In one instance, I created a program that solved a critical security problem. I went to present it to an executive, who included all his consultants in the meeting. There were twenty-five of them in the boardroom. The hostility I faced during and after the meeting was severe, as I slowly realized that my program automated everything they were currently being paid to do by hand. It’s not as if they enjoyed it; it was tedious work, monotonous and boring. The cost of my program was five percent of what they were paying those twenty-five people. But they were adamant.
I found many similar problems and came up with solutions. But in all my time, not one of my recommendations was ever actioned. Because in every case, fixing these problems would have resulted in people losing their jobs, as those jobs served no purpose other than giving the executive they reported to a sense of power.
Someone was in a position to observe lots of bullshit jobs and eliminate them, but couldn’t.
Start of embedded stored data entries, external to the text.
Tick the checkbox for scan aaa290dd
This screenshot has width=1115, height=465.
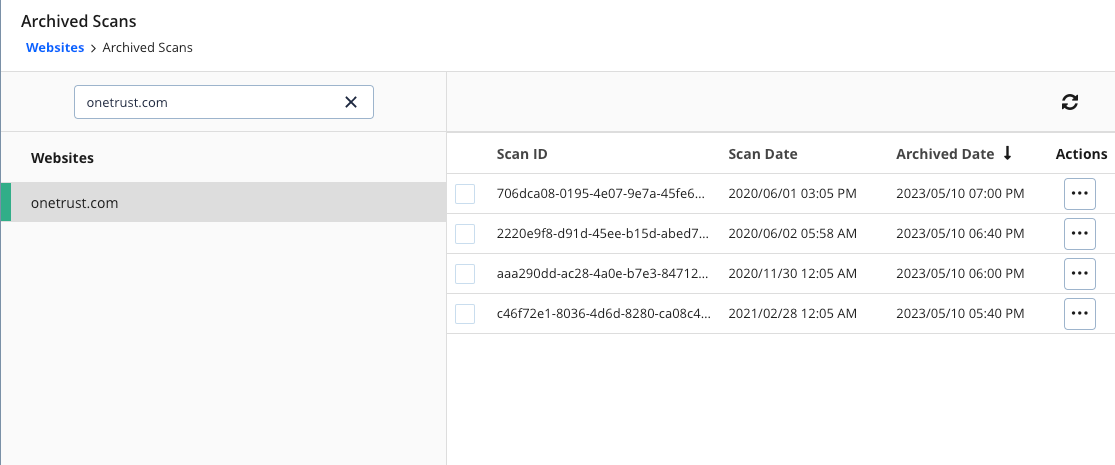[x=465, y=274]
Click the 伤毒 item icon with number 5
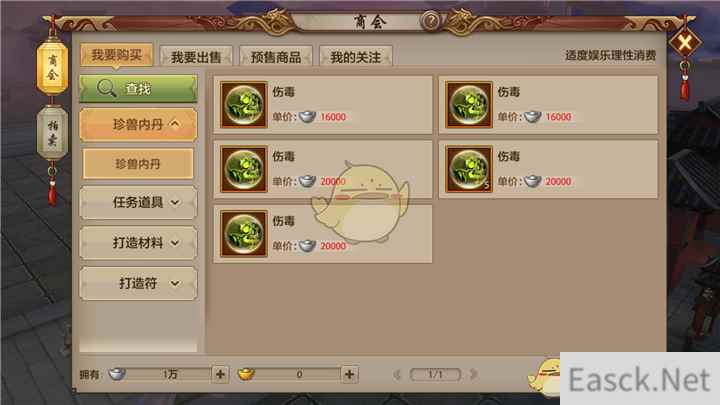The width and height of the screenshot is (720, 405). pyautogui.click(x=469, y=169)
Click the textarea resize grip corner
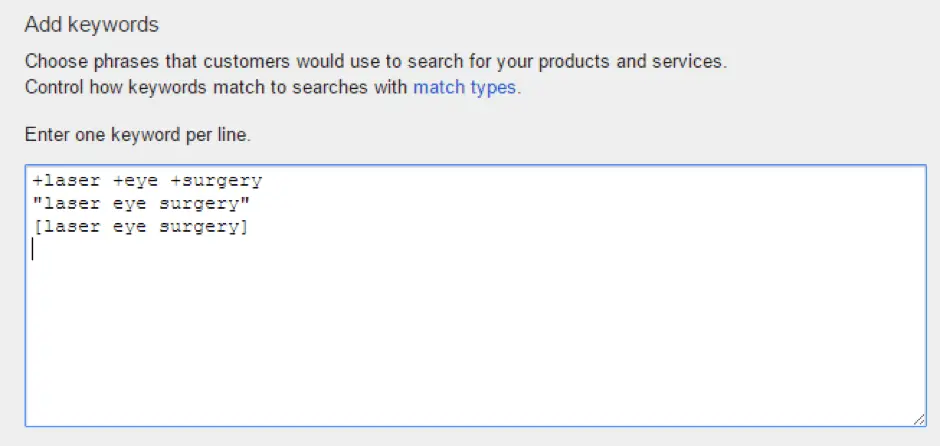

I think smaller-scale explanations like these are correct and important. People really do keep their bullshit jobs because there are barriers to automation, like the union dockworkers who keep working for six figures because the ILA blocks attempts at port automation. And maybe executives really do enjoy having people employed under them. The textbook for the industrial organization economics class I took as an undergraduate describes exactly this phenomenon as an explanation for why mergers occur even though they usually aren’t profitable.19
But we already have solutions to this problem. Someone else can start a new company and compete with them. A private equity CEO could buy them out and lay off most of the staff. Graeber never explains why these solutions are insufficient, or how we could do better. And again, all of this avoids the question of “Is the 1% colluding, tacitly or through covert communication, to distract people by keeping them employed in bullshit jobs?”
Hitting ctrl+f for “conspiracy” led me to this footnote:
[referring to the Obama quote where he says he doesn’t want single-payer because it would destroy jobs] To those who accuse me of being a paranoid conspiracy theorist for suggesting that government plays any conscious role in creating and maintaining bullshit jobs, I hereby rest my case. Unless you think Obama was lying about his true motives (in which case, who exactly is the conspiracy theorist?), we must allow that those governing us are, in fact, aware that “market solutions” create inefficiencies, and unnecessary jobs in particular, and at least in certain contexts look with favor on them for that very reason.
Obama only stated his motive for not wanting single-payer. He did not make it clear why he was defending the insurance industry. Maybe they gave his campaign money, maybe he just wanted to give people a feel-good bit about protecting jobs while opposing a policy that might get him further accusations of being a socialist. And politicians being aware of market solutions creating inefficiencies while they continue to exist does not imply that they want those inefficiencies to exist. Those problems might just be hard to solve.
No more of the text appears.